Let us try and understand some of those and see if they really are of any concern:
1. 80% of all data is unstructured: There wouldn't be any patterns to discover in data if it had no structure. Use of non-relational databases like NoSQL and graph databases helps create the structures and the patterns for most data types.
2. Advanced analytics is just an advanced version of Normal Analytics: Static reports from the static databases.
3. Embedded analytics solves all problems: Embedded analytics are the standard set of tools or reports embedded over the data and datasets.
4. Improved tools will replace the Data Scientist: Regardless of the type of tool or advancement of the tools, you would need data scientists/analysts to use these tools to perform the analysis and get dynamic reports.
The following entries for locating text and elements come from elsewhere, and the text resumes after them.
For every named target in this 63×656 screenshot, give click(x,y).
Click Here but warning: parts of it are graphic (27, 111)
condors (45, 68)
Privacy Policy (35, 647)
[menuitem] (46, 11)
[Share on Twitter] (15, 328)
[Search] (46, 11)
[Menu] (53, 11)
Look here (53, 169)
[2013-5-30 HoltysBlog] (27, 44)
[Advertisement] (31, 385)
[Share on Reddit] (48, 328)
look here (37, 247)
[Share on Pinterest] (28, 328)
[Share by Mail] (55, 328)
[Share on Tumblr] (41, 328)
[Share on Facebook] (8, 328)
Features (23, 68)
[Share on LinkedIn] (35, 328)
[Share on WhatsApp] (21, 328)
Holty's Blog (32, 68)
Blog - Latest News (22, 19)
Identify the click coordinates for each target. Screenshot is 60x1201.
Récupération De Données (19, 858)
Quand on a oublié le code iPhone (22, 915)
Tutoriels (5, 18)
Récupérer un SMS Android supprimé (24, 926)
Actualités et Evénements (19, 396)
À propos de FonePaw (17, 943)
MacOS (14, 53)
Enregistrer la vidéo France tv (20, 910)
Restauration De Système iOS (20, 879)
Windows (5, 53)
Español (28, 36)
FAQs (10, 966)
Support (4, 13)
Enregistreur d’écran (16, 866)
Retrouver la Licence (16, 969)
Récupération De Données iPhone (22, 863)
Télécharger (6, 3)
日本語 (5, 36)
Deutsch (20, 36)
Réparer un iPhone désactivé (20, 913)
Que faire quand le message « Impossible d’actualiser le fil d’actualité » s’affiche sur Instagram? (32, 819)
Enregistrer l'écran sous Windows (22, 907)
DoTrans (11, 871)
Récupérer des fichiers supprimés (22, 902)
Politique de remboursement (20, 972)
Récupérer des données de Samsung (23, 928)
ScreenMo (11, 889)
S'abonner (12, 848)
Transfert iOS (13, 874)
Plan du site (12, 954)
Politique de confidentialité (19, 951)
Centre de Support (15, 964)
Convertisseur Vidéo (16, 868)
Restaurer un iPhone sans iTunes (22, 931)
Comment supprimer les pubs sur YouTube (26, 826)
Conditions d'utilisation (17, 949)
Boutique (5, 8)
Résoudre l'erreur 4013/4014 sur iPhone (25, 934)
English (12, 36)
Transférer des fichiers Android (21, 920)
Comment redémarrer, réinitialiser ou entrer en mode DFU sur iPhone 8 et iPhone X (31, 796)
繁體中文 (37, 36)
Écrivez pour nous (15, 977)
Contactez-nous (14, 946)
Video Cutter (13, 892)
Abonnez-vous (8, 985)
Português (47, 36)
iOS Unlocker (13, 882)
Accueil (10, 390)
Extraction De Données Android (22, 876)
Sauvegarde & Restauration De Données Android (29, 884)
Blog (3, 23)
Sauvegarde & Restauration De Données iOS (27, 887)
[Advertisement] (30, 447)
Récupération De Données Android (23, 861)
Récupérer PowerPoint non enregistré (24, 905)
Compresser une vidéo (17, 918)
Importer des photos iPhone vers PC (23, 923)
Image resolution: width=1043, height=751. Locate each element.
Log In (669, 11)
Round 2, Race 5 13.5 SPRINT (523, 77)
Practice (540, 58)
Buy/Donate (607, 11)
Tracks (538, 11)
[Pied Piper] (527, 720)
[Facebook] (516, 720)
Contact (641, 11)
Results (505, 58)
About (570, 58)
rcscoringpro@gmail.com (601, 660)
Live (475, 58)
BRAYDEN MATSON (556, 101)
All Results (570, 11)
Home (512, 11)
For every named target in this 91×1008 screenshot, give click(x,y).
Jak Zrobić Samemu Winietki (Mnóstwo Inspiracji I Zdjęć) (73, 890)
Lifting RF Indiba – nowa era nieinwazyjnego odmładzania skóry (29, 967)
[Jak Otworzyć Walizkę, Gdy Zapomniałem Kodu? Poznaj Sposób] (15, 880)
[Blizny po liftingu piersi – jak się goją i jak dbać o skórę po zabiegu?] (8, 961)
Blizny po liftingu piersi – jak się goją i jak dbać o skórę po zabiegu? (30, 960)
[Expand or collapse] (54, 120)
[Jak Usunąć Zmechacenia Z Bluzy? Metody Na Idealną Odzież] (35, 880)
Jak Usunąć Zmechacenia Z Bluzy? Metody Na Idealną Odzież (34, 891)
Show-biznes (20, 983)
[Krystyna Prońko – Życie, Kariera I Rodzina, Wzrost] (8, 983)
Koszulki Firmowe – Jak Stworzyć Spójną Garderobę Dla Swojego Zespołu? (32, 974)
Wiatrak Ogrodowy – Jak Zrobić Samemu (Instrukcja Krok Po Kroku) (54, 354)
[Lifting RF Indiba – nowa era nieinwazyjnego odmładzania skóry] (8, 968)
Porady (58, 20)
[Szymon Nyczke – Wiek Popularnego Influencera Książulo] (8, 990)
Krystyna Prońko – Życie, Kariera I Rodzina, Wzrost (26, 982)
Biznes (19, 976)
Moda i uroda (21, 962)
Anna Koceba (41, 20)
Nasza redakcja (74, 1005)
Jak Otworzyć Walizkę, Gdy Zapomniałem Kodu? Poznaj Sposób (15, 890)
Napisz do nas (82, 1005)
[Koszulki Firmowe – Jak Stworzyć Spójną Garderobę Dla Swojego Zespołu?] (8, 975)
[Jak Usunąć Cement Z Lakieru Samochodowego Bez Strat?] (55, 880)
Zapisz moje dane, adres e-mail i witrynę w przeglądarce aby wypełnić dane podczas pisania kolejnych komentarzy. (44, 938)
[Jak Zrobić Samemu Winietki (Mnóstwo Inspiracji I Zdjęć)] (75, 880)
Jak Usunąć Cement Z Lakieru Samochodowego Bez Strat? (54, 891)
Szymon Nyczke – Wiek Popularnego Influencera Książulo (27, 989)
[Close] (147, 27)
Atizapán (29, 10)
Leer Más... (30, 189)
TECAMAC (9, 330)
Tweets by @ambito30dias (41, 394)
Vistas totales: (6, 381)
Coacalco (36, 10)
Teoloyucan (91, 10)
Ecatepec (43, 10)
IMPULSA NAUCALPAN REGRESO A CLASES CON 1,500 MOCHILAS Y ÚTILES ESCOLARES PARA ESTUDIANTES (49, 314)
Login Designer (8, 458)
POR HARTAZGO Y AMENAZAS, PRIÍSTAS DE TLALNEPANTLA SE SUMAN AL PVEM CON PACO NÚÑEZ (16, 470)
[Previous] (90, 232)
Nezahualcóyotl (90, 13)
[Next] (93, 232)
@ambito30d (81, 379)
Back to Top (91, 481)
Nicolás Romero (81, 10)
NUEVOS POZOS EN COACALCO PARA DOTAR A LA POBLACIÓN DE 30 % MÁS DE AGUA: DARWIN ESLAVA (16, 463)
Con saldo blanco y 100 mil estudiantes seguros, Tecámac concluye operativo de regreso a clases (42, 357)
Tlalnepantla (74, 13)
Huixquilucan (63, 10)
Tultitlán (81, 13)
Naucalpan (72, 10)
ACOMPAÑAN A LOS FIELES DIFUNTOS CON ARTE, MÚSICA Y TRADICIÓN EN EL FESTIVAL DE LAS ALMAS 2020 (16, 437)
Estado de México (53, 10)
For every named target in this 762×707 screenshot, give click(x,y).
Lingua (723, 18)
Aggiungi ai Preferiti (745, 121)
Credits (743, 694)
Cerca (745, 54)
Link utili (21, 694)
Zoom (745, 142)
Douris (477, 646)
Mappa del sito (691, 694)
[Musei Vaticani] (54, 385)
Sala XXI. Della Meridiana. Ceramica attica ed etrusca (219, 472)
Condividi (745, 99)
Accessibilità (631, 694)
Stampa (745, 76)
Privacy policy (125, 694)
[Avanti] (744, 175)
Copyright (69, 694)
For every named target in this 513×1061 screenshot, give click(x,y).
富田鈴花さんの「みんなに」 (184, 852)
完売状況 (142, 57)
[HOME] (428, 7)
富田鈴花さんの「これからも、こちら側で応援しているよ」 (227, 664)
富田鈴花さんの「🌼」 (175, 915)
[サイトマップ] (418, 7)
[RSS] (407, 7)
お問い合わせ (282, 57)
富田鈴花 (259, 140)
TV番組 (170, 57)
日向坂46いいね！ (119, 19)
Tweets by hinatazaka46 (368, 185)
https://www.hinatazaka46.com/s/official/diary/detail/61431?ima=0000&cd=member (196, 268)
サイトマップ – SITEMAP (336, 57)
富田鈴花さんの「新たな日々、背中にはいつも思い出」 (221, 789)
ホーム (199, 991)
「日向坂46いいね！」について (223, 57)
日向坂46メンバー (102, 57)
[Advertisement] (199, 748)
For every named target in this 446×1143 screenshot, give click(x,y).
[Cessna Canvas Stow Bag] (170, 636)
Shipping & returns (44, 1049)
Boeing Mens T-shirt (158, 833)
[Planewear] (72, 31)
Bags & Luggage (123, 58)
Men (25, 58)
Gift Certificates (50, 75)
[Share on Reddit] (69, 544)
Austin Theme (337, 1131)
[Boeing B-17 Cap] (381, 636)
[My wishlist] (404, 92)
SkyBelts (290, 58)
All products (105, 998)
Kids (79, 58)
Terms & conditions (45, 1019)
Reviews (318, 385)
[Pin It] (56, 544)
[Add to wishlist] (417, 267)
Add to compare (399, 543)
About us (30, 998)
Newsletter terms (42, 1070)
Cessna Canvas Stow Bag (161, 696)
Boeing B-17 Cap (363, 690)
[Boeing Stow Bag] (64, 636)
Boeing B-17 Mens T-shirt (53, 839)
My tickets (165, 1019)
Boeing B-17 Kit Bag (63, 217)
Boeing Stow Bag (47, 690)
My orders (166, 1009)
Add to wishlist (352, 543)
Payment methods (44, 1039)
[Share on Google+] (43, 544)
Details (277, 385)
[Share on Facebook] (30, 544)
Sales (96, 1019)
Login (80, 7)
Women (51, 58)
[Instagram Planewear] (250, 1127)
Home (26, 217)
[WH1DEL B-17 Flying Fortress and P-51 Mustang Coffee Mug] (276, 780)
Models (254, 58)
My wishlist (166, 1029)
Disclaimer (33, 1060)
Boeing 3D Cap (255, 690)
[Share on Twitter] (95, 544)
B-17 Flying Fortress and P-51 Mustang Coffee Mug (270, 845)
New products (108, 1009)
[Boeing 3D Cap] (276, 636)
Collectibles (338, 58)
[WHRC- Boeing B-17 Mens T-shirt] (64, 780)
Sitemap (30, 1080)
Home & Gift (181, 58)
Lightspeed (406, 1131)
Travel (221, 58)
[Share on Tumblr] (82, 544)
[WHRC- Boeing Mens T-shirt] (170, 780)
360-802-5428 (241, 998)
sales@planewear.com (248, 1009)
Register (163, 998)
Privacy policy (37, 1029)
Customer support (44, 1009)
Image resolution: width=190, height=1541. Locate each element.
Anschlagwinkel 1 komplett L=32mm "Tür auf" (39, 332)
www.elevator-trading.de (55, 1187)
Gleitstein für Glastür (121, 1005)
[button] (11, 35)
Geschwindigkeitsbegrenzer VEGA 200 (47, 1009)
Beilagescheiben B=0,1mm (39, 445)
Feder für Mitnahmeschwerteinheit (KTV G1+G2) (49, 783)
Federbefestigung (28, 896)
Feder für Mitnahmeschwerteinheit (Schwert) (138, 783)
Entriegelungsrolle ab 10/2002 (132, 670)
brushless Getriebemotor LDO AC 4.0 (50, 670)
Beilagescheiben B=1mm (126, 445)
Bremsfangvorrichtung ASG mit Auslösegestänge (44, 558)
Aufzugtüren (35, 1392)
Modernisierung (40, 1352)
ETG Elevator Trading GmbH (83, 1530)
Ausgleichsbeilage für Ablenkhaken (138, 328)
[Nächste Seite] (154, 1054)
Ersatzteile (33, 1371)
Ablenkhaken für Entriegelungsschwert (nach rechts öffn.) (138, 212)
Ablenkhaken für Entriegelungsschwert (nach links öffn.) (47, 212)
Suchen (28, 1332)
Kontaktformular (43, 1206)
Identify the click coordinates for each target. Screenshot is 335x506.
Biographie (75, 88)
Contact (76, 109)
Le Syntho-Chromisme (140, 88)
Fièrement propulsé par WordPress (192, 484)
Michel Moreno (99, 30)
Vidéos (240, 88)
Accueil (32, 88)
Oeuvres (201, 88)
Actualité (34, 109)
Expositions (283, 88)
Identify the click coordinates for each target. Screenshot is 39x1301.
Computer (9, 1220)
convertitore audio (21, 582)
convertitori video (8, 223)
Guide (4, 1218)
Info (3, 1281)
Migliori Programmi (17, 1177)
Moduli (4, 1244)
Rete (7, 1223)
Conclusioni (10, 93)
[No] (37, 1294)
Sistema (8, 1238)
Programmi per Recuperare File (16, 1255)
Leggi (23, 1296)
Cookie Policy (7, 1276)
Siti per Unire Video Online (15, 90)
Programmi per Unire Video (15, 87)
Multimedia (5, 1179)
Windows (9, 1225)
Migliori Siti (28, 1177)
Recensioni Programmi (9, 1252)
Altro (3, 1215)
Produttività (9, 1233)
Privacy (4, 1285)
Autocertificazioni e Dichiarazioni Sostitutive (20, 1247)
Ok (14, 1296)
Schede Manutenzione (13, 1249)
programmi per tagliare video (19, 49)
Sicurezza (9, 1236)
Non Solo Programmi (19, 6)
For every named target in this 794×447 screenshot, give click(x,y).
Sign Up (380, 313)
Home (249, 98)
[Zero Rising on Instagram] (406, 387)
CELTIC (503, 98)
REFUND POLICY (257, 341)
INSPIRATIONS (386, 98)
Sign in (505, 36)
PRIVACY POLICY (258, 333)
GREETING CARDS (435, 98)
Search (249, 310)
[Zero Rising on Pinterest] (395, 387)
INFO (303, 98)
5. Data Scientists need high-level education: We believe education solely doesn't help if application of mind and logic is not done properly. It is more important to be more logical and understand the business needs.
6. We can predict everything with Big Data: While we can use big data to form patterns and predict many things, big data cannot predict everything. Hospitals can analyze which kind of people are at higher risk of heart ailments so that precautions can be taken but many things in more complex domains such as law and politics cannot be predicted.
7. Big Data isn't biased: Data is always biased regardless of the volume or data source. Data is a result of certain measurements and was collected with some purpose.